Jusqu’à présent, le dirigeant travailliste a fait mine de l’ignorer, mais cette stratégie est plus difficile à tenir depuis que le président élu, Donald Trump, a annoncé l’arrivée du patron de Tesla dans sa future administration, le chargeant de son efficacité, et alors que les Britanniques accordent une grande importance à leurs relations diplomatiques avec les Etats-Unis. Le Labour devrait « redoubler d’efforts » pour trouver un terrain d’entente avec Elon Musk, a suggéré, le 19 novembre, Peter Mandelson, ex-ministre de Tony Blair et ex-commissaire européen au commerce, favori pour devenir le prochain ambassadeur du Royaume-Uni à Washington.
Elon Musk a d’abord prédit que la « guerre civile » dans les rues du Royaume-Uni était « inévitable » quand, début août, les télévisions relayaient les images des activistes d’extrême droite manifestant contre les demandeurs d’asile ou menaçant des mosquées un peu partout en Angleterre.
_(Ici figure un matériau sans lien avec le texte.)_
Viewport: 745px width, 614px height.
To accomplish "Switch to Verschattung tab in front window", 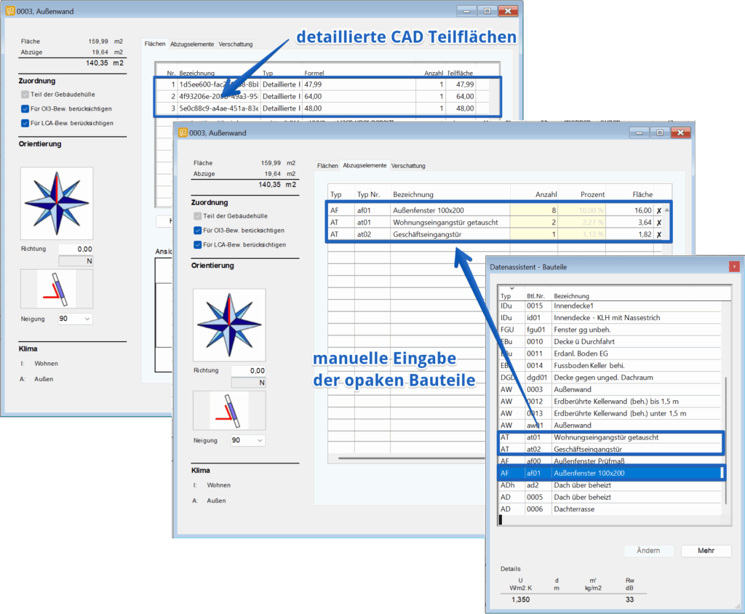I will [x=408, y=166].
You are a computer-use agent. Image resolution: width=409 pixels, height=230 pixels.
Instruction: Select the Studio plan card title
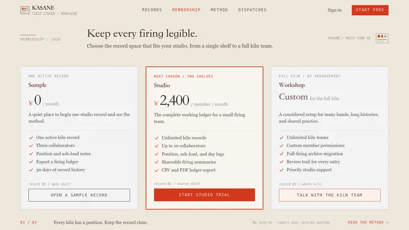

La situation était certes très tendue, mais pas hors de contrôle, après de fausses rumeurs relayées sur X notamment, selon lesquelles la personne ayant tué trois fillettes dans le nord du pays, fin juillet, avait traversé la Manche dans un « small boat ». Il s’agissait en réalité d’un Britannique de 17 ans né à Cardiff, au Pays de Galles, dans une famille originaire du Rwanda. Le patron de SpaceX a repris les arguments de l’extrême droite britannique, dénonçant une supposée police « à deux vitesses », qui serait dure avec les manifestants d’extrême droite mais laxiste avec les défenseurs des droits des minorités.